PORTRUSH, Northern Ireland – So Rory McIlroy will play for Ireland in the 2016 Olympics Games in Rio de Janeiro. Big deal. Can we now get back to more-important issues?
“I’ve been thinking about it a lot,” McIlroy said at an Irish Open news conference at Fota Island Resort in County Cork. “I don’t know whether it’s been because the World Cup has been in Brazil, and I’ve been thinking a couple of years down the line. Thinking about all the times that I played as an amateur for Ireland and as a boy and everything, I think for me it’s the right decision to play for Ireland in 2016.
“I was always very proud to put on the Irish uniform and play as an amateur and as a boy, and I would be very proud to do it again.”
Why it took McIlroy, who as a citizen of Northern Ireland is a British subject and thus eligible to compete for the U.K. or Ireland in international events, so long to make this decision is a bit of a mystery. Here’ the rub. People in this part of the world couldn’t care less.
His decision isn’t going to stir up a storm of controversy. There won’t be marches on Stormont in Belfast, seat of the Northern Ireland Assembly. Northern Irish golf fans on both sides of the religious divide that still separates this nation are not going to boo McIlroy the next time they watch him play. They’ll still turn out by the thousands to cheer him.
McIlroy’s decision was the quintessential no-brainer, despite previously saying the issue had put him in an “extremely sensitive and difficult position.”
He played for Ireland as a boy, as a youth and as a professional. It’s only natural that he would play for Ireland in Rio – presuming, of course, that he qualifies.

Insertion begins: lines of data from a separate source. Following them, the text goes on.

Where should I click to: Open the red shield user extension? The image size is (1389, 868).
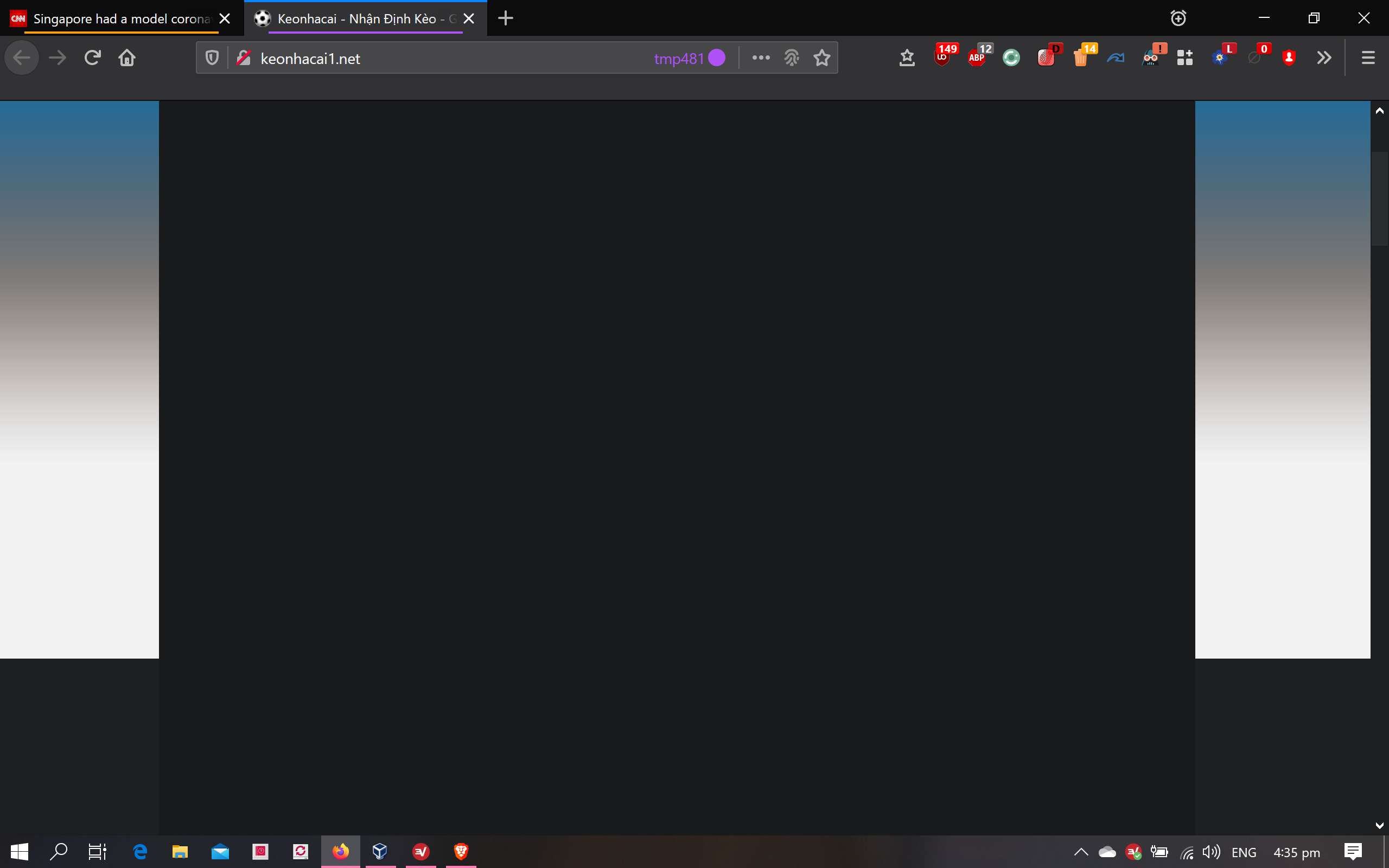pos(1289,58)
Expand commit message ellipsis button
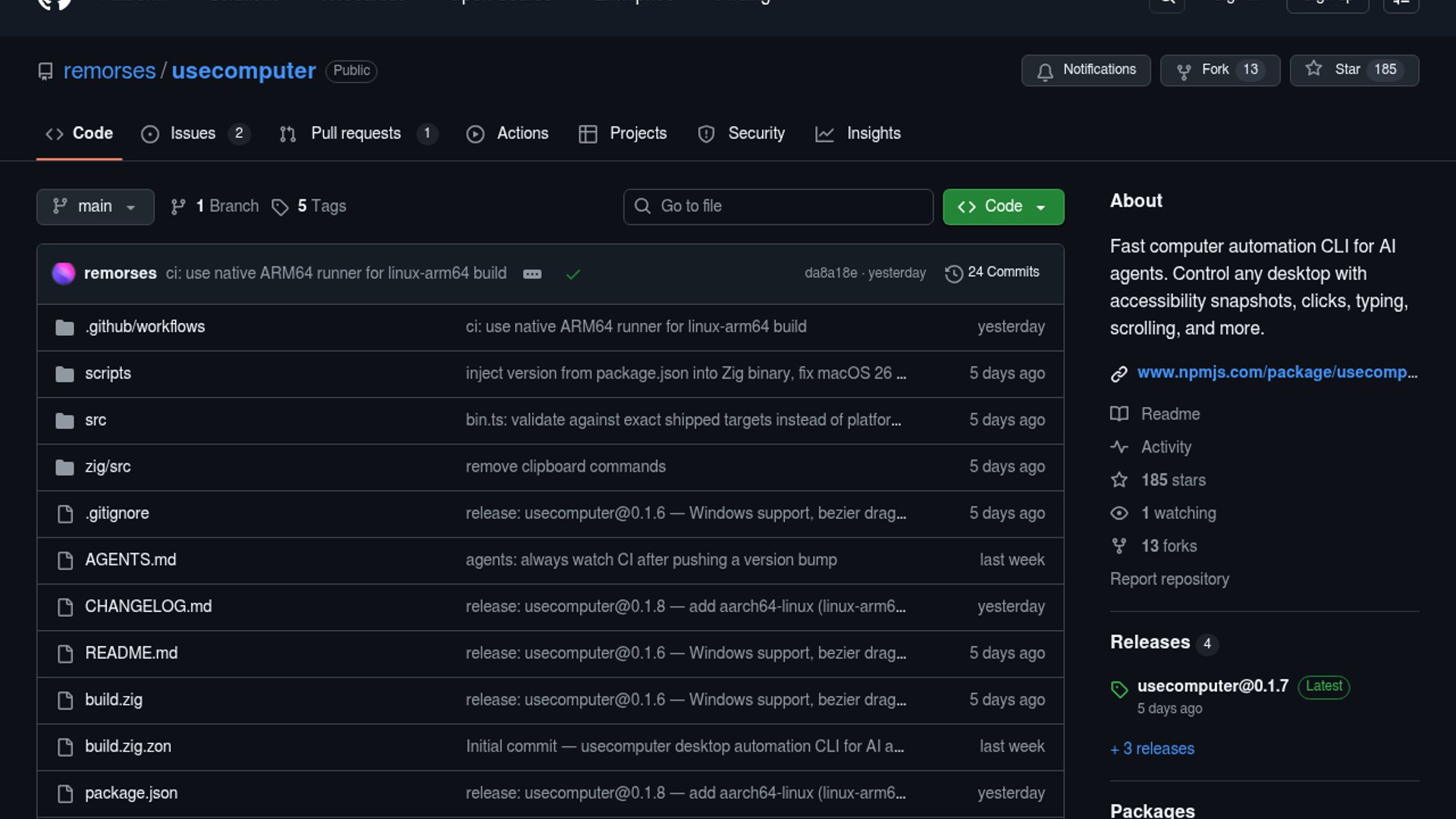Viewport: 1456px width, 819px height. tap(532, 274)
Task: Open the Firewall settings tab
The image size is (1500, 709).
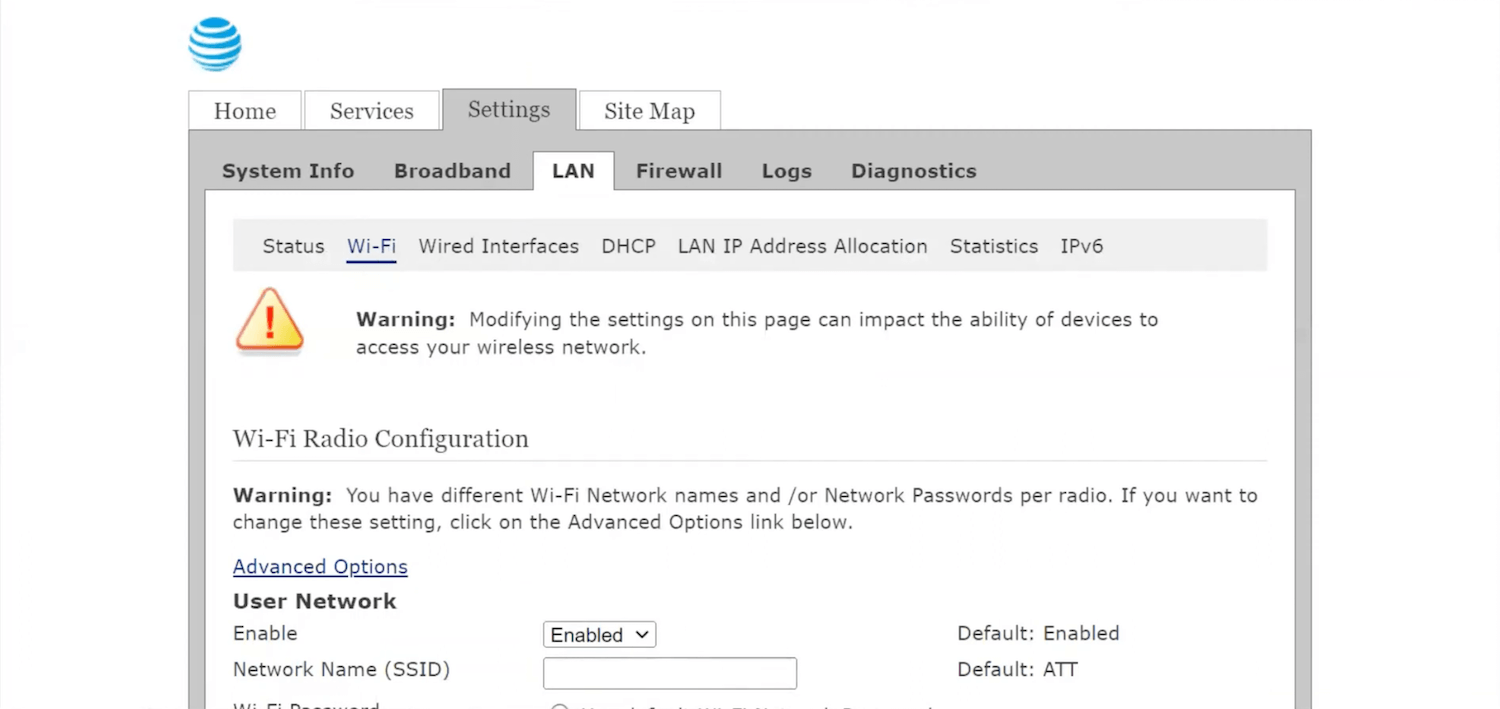Action: pyautogui.click(x=679, y=171)
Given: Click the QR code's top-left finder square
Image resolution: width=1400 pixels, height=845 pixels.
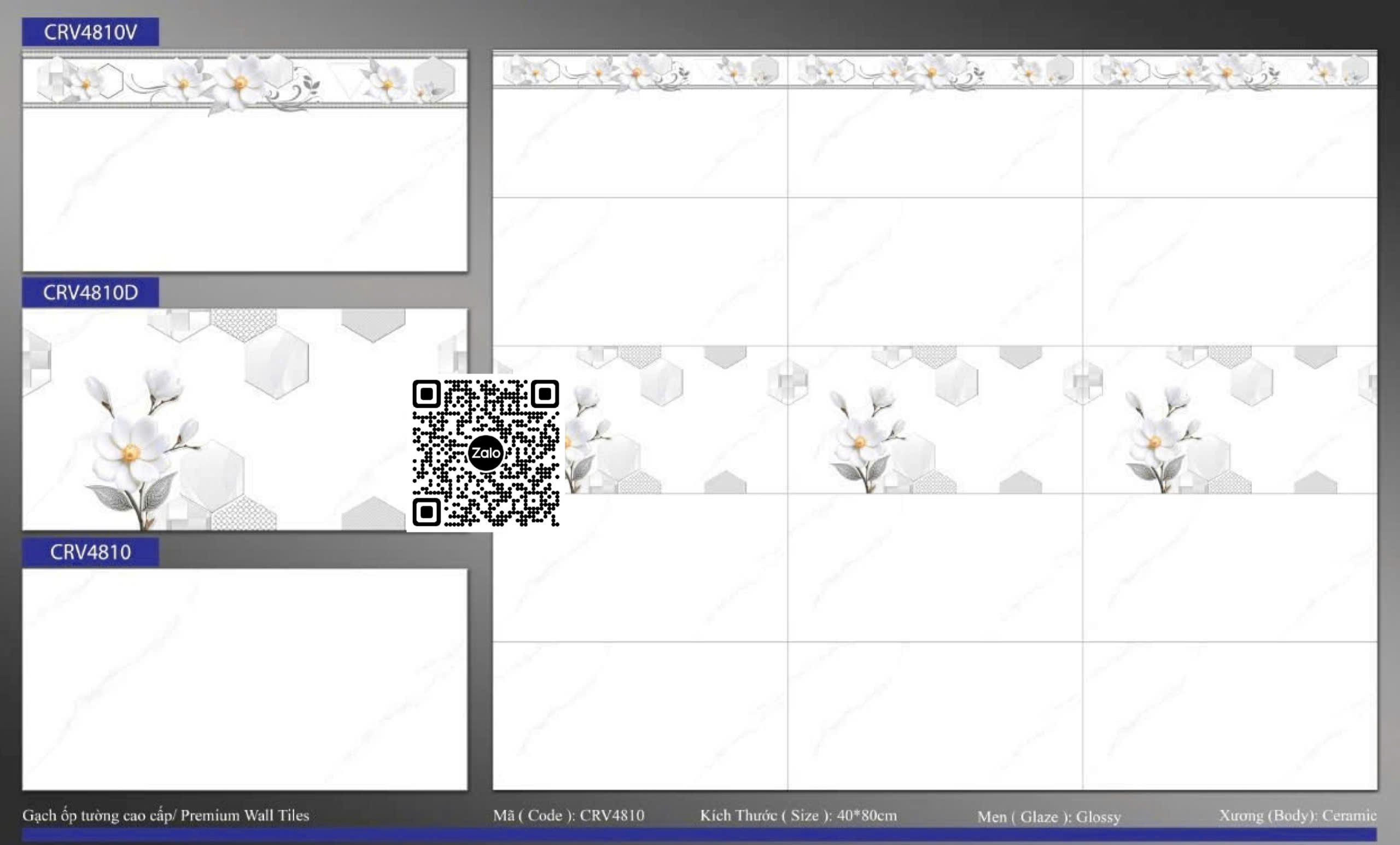Looking at the screenshot, I should [427, 394].
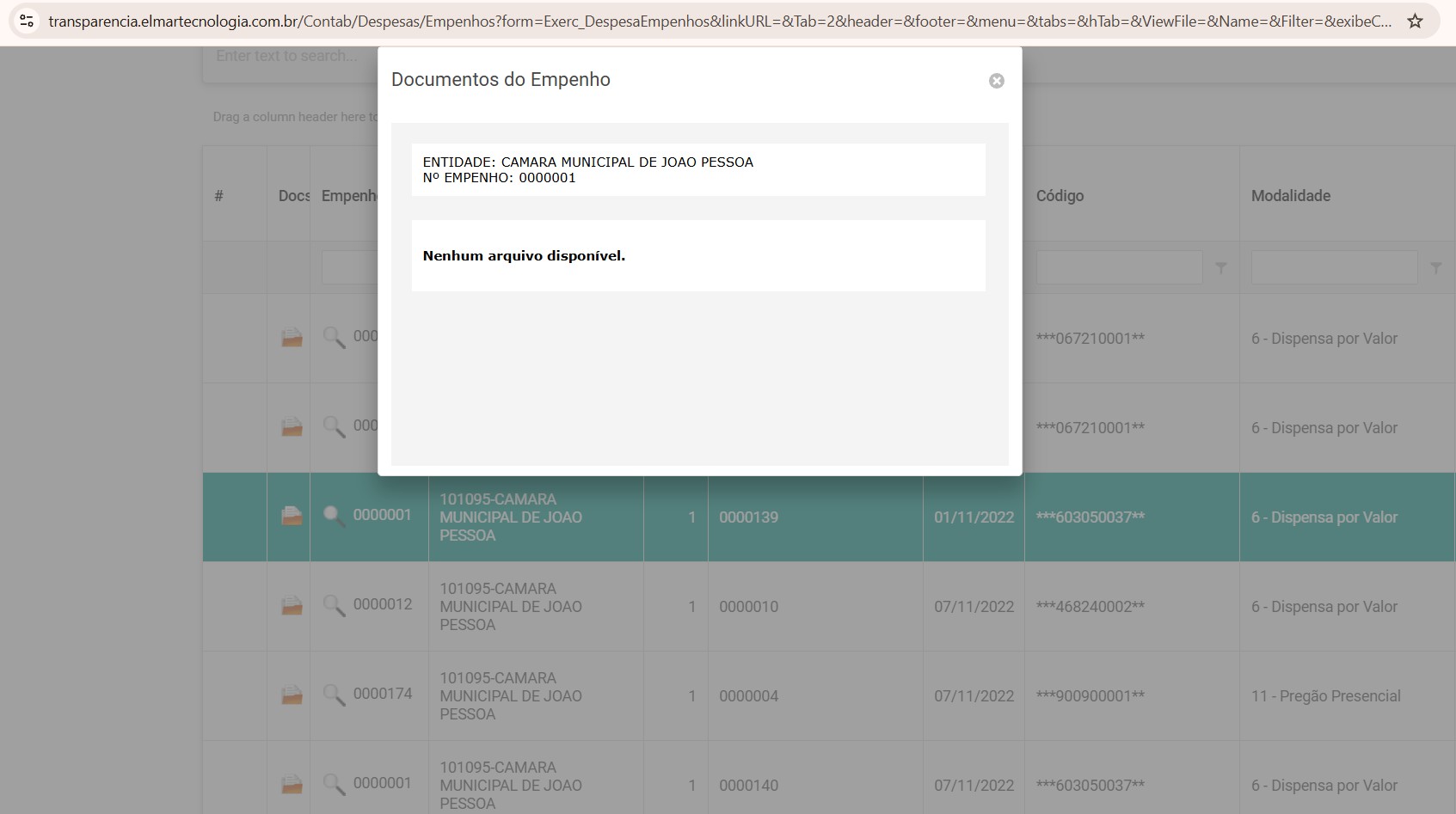Close the Documentos do Empenho dialog
This screenshot has height=814, width=1456.
pos(996,81)
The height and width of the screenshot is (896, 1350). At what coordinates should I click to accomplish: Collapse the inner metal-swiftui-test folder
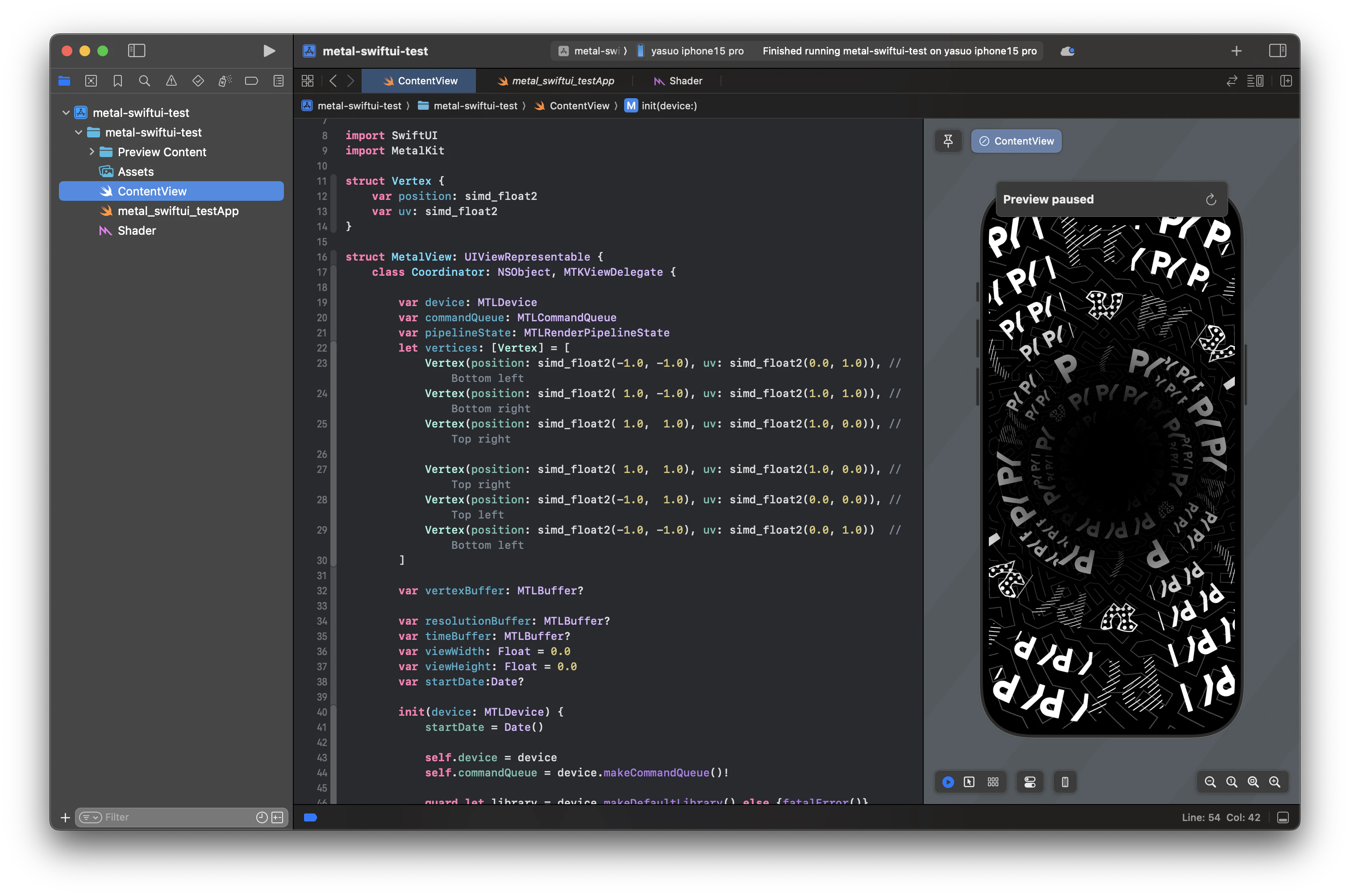[79, 133]
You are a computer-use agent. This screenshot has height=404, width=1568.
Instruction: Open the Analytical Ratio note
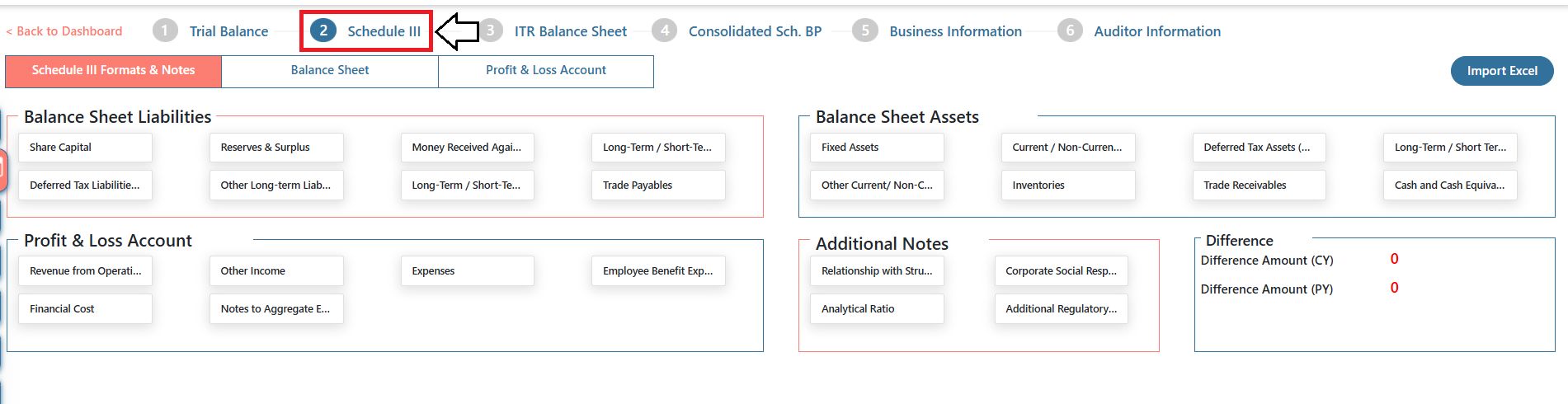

There was no great outcry when McIlroy teamed with Northern Ireland’s Graeme McDowell to play for Ireland in the World Cups of 2009 and ’11. There’s a simple reason: It wasn’t out of the ordinary.
Perhaps the greatest part about sport in the Emerald Isle has been its ability to bring the North and the South together despite the obvious sectarian divide. No one blinked an eye when Northern Irish golfers such as McIlroy, McDowell and Darren Clarke much earlier were chosen to represent the Golfing Union of Ireland.
Golf isn’t the only sport that ignores the border that separates Ulster from the three other Irish provinces of Leinster, Munster and Connacht. The Irish rugby team has always been made up of players from the North and South. Ditto for cricket and field hockey.
The only major sport chosen along North and South lines is football, and the beautiful game is poorer for it. An all-Ireland team probably would have had much more success over the years.
So let’s get back to more important issues – such as, will the thick haar rolling in from the Irish Sea stay away long enough to complete play in the 119th Amateur Championship at Royal Portrush?